Friday, July 20, 2012

Right now

I admit to struggling a bit these days. Grief has come to our house for a visit. From past experience I know it has a tendency to stay exactly as long as it feels it must (as opposed to the few minutes or so I want to face it). Kathy and I are busy and a little worn down. We have a fully committed weekend, just when I think both of us would rather hunker down and rest (it's not the kind of commitment that is really optional). I am also struggling with the fact that my friend who is dying and my parents who are aging are hundreds of miles away while I am all the way up here in the upper left-hand corner of the continental U.S. My heart feels almost literally torn. (However, today I saw a George Burns quote that made me laugh: "Happiness is having a large, close knit family...in another city". No, Mom, I don't mean it. But it's funny).

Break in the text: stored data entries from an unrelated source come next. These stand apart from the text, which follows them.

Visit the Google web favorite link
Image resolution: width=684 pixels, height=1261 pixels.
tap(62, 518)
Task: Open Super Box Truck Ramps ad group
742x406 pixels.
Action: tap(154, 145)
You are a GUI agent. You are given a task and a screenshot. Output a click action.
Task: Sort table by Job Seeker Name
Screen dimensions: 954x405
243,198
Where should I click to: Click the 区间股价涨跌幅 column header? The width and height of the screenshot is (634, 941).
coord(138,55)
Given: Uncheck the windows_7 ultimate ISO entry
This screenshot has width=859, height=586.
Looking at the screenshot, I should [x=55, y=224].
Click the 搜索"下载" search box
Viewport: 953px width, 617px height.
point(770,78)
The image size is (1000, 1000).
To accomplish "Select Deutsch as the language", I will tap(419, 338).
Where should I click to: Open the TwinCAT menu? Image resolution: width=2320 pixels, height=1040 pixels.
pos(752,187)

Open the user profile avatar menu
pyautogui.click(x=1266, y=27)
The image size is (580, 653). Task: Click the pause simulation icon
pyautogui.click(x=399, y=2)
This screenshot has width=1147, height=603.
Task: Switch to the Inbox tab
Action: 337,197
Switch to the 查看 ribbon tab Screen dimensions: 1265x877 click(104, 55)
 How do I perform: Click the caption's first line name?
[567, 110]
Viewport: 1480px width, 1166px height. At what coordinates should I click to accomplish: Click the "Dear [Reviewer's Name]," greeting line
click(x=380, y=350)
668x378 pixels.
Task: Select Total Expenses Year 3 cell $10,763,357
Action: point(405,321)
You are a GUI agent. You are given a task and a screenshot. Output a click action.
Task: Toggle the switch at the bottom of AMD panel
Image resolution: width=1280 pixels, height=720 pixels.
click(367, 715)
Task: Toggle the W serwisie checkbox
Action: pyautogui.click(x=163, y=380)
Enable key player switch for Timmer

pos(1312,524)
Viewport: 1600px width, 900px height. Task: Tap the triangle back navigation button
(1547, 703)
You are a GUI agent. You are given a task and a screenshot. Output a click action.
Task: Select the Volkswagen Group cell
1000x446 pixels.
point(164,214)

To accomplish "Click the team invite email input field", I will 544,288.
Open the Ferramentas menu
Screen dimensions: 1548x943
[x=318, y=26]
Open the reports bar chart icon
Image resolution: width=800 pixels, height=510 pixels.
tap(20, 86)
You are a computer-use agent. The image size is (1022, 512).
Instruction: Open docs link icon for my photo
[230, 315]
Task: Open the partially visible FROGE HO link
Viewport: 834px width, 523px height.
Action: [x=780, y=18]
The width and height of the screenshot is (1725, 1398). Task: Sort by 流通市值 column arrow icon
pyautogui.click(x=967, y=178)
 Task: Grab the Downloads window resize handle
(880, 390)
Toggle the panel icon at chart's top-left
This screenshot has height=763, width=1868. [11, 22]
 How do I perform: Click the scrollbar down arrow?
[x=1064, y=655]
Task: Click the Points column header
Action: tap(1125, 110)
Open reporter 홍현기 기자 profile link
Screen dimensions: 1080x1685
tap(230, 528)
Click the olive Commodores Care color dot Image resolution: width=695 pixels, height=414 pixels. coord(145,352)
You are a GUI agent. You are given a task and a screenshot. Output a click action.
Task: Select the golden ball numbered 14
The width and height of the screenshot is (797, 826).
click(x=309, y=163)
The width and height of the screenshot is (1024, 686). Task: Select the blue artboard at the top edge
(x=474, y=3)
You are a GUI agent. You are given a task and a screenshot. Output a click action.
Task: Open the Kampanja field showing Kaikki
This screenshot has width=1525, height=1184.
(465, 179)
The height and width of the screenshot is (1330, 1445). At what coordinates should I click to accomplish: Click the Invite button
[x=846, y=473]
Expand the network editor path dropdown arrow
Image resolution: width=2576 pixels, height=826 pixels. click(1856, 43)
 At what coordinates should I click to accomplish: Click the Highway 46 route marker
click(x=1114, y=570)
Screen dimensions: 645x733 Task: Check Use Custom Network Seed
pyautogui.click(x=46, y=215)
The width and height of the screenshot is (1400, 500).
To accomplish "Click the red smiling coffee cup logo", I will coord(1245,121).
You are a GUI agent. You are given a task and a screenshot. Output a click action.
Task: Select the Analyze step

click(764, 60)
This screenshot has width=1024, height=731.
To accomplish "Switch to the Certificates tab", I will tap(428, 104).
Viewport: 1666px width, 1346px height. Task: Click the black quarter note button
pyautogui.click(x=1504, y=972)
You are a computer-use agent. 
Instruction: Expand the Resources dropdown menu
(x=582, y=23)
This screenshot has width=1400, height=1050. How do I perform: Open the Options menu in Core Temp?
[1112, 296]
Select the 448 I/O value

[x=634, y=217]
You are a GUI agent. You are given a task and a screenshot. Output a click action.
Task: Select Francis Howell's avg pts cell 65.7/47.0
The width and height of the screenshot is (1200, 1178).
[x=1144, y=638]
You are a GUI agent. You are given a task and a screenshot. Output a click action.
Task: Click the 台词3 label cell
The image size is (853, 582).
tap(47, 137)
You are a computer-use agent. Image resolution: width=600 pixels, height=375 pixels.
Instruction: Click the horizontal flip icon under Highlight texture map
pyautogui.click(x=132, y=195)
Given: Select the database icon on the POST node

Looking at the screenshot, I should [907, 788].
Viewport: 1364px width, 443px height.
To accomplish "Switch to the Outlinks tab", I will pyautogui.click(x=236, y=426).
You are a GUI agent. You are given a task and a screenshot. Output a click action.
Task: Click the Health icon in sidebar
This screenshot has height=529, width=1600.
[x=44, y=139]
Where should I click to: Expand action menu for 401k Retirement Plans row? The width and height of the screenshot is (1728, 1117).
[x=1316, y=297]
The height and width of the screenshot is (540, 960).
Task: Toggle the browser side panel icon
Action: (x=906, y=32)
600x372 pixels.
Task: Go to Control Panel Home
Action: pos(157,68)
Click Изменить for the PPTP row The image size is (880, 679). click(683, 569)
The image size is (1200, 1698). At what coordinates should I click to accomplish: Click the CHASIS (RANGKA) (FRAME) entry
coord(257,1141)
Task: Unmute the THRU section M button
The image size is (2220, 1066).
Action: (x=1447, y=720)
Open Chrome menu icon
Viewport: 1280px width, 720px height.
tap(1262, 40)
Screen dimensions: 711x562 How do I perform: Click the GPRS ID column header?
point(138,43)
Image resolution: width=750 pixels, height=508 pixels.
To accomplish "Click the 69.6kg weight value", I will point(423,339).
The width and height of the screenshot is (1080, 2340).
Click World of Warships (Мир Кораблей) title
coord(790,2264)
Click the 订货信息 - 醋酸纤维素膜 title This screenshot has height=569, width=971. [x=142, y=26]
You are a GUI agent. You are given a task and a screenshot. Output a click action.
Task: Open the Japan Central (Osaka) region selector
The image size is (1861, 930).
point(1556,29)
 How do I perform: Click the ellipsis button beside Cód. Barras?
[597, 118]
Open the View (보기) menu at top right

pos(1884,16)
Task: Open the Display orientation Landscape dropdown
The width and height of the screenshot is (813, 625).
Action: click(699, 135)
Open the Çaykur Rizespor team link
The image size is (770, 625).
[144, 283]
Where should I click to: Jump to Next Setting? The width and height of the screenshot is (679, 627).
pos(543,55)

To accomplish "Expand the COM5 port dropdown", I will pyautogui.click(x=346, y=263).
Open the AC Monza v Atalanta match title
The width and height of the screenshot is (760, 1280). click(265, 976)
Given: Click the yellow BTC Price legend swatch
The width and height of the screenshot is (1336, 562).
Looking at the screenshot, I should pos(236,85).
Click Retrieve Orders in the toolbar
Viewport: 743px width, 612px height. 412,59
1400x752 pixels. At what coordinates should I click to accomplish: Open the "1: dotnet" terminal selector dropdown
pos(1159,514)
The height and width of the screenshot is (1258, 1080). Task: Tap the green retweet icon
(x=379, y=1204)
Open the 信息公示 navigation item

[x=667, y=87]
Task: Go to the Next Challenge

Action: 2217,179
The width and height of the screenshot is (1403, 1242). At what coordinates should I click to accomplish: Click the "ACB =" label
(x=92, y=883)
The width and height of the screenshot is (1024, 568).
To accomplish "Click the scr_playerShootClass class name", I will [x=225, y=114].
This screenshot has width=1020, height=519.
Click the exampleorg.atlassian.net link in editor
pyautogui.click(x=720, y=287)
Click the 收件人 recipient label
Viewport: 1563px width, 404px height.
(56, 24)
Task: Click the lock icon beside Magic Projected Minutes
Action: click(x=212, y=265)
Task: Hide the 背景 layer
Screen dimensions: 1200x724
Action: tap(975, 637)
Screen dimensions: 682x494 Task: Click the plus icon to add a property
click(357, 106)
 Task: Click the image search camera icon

Oh, and there are stressors at work and things to do at home that don't get done and the world is a mess and my laptop...well, now, let me say something about my laptop. Does it drive anyone else crazy that tech people always blame the problems they cause (or may have caused) on the user? I am fairly certain there is a vow taken by all of them that the words, "Oops!" or "I'm sorry" or "My bad!" or (god forbid) "That was our error. Let me fix that for you right now for free" will never pass their lips. Or even, "Well, that seems unlikely, but if we broke it, we will take responsibility". Even when the issue was clearly not present before they got their mitts on my computer and is there when I get the thing back, this can never, ever be their problem. Case in point: I had some bad RAM replaced (who knows how it strays from the straight and narrow, that RAM, but somehow it went rogue, I guess) and when I tried to play a DVD a week or so later, the program didn't work. When I went in, I was told that replacing RAM has nothing to do with the DVD program. I'm not an idiot, I know this, but one must admit that the temporal proximity is a bit suspicious. The technician took great umbrage at the suggestion that anything they may have done in the process of replacing RAM could have created the problem. I have determined that this is actually a religious issue. Since God (technology) is infallible, then his priests (technicians) cannot err. And we know how well that philosophy has worked out for religion over the centuries. OK, end of rant.

These past few weeks I don't feel particularly skillful in dealing with stuff, either. Once again, it is Pema Chodron who comes to mind, reminding me that this will happen over and over again, that as soon as I feel I am on the path to fully waking up, I will stumble and fall and wind up (as she says) on the path with mud on my face. Aren't I supposed to be ever ascending? Well, no, I'm not, actually. That sort of goal-oriented, merit badge-earning way of viewing the dharma is more self-defeating then simply not practicing it at all. When I can entirely open my heart to the suffering in my day-to-day life without closing down and without any preference to have it otherwise (the struggle is the suffering), only then am I moving into freedom.